Downregulation of Src Family Kinase Activity Using PP2 Inhibitor Has No Effect on the Elongation of Pragmin-Transfected Adenocarcinoma AGS cells

Pragmin is the first mammalian protein that contains a functional the Glu-Pro-Ile-Tyr-Ala (EPIYA) motif. Pragmin was tyrosine phosphorylation by Src family kinases (SFKs), in response to epidermal growth factor (EGF) stimulation, and C-terminal Src kinase (CSK) at EPIYA motif. Pragmin transfected cells induced cell-morphological changes which were characterized by elongated cell shape with invasive phenotype that contributes to tumor invasion and metastasis. This study was established to investigate Src role as a key regulator of cell motility to induce elongated morphology of cells in Pragmin transfected cells by using PP2, a specific inhibitor of Src family protein kinase.

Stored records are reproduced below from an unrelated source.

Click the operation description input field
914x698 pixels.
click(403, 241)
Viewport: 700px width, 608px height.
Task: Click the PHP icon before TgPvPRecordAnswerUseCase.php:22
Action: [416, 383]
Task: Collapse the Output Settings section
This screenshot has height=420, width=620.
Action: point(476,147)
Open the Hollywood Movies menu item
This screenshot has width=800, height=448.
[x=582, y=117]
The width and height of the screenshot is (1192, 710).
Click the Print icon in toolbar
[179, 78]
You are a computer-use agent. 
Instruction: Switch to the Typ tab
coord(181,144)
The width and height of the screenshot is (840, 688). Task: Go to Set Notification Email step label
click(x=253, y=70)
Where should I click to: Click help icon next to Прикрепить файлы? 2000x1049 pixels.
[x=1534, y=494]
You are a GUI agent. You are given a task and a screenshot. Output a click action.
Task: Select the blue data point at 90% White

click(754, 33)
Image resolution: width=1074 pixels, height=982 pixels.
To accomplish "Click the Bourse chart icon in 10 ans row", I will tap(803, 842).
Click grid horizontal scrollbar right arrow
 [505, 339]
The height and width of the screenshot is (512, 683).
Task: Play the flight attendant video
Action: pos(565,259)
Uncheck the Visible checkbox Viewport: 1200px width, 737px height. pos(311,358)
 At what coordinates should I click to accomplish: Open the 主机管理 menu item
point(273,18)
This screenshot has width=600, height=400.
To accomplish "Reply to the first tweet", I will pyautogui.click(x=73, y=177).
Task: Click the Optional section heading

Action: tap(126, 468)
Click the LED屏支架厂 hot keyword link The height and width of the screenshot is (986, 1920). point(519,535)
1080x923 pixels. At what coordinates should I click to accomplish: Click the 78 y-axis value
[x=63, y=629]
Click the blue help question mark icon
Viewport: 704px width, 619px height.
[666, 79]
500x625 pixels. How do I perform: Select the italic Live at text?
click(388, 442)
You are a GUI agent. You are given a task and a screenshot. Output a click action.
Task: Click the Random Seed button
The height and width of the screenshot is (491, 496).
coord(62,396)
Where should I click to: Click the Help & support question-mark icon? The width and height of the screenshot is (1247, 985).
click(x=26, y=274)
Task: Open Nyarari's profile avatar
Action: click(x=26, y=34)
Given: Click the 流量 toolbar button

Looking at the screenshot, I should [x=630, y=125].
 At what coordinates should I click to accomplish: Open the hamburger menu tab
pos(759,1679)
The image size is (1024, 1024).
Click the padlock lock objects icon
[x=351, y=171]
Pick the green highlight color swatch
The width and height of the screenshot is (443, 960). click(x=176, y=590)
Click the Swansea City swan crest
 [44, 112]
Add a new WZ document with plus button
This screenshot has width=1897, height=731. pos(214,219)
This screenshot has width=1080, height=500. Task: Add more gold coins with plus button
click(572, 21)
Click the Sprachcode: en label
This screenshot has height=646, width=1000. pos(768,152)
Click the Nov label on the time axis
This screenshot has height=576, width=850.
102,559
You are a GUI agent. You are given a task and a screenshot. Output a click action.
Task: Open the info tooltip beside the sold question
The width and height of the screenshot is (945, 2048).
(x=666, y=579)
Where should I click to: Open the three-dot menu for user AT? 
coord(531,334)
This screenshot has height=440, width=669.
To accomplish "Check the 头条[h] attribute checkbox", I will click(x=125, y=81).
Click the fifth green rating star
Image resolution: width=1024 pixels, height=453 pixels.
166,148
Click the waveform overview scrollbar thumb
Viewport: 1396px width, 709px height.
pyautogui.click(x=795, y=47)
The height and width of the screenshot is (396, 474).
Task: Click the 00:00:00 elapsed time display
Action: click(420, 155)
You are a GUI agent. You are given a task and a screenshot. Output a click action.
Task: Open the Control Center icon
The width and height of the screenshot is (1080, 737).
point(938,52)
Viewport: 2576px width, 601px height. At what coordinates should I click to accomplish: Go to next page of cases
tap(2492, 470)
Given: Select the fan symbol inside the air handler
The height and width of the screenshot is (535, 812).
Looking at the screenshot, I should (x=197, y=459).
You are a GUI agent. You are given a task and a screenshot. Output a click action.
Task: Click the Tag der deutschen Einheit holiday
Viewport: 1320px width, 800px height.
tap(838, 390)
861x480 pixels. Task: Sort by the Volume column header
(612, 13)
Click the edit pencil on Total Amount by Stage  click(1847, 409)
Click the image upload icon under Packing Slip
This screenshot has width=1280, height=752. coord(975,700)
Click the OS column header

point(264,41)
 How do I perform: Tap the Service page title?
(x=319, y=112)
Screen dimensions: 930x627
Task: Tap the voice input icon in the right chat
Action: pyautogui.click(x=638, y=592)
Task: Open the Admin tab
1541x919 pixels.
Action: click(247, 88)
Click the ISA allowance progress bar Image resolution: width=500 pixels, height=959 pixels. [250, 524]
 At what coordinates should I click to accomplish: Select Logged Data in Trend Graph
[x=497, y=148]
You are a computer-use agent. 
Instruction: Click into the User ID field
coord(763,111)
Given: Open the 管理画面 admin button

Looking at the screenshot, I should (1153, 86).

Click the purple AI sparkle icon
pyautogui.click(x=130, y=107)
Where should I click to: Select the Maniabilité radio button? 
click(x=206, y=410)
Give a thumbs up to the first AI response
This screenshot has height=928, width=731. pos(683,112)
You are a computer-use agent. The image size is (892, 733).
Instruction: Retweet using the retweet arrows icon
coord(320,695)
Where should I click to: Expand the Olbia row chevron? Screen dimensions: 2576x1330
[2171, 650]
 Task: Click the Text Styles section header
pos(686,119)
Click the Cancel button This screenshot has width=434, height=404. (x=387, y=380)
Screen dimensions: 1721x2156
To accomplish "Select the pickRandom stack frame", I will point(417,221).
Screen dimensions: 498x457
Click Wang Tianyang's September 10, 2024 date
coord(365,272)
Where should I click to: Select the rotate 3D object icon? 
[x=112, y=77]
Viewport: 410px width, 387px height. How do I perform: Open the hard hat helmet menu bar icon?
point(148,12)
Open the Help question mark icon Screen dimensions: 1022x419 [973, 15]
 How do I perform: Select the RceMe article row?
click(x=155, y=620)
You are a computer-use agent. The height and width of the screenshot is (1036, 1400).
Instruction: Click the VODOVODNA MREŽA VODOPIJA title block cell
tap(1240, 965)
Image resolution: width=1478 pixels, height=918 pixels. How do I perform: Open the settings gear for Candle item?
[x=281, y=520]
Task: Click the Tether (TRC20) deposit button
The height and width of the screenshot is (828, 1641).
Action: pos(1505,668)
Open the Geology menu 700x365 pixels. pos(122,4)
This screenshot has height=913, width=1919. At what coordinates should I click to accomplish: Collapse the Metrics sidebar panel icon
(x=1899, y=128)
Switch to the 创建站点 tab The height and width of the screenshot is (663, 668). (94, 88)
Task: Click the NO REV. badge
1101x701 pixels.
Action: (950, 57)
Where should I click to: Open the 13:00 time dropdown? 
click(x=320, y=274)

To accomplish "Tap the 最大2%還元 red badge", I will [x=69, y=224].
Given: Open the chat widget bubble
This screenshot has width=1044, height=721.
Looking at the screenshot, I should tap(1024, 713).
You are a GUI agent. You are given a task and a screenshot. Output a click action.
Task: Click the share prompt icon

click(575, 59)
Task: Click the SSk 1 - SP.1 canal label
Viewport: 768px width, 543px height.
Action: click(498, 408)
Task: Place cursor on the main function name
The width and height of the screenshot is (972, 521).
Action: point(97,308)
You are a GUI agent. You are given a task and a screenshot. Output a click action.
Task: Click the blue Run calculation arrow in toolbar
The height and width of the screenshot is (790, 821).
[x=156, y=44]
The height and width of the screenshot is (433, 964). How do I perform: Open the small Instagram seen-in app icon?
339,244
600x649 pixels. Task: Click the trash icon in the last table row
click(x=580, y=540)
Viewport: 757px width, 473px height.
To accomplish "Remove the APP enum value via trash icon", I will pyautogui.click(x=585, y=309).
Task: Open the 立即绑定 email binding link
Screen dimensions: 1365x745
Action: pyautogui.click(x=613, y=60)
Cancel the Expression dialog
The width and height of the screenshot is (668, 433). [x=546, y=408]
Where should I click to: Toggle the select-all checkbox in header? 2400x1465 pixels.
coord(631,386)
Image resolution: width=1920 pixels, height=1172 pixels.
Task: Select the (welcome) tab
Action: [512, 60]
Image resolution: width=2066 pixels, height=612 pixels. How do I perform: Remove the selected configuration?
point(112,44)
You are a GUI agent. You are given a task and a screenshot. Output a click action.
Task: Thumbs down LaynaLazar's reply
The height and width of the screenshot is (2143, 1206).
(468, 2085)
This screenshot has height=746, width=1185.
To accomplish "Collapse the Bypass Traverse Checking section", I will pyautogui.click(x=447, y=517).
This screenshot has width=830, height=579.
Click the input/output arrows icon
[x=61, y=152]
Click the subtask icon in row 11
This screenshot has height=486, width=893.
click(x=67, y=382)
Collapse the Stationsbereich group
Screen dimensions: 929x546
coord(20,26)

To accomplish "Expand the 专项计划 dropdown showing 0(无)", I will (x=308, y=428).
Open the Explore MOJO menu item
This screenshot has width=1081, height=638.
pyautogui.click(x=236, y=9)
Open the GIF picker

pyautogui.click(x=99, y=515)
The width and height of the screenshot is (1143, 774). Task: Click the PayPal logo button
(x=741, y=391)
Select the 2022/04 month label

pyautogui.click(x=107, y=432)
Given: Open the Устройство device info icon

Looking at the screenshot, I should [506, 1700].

Firstly, AGS cells were transfected by Pragmin and Pragmin mutant (Y391F) using lipofectamine 2000 reagent and then we treated the cells by PP2. Finally, we evaluated cell-morphological changes in the presence or the absence of PP2 by using light microscope and the results were analyzed.
Our results showed in AGS cells that were transiently transfected by Pragmin in the presence of PP2 (where Src activity was reduced), number of elongated cells were not changed compared to elongated cell numbers of Pragmin transfected cells in the absence of PP2.
Our findings suggest that in spite of importance of Src to regulate the cell motility, cell-morphological changes of AGS transfected cells by Pragmin is independent on Src activity and it seems the other mechanism (s) are involved in these process.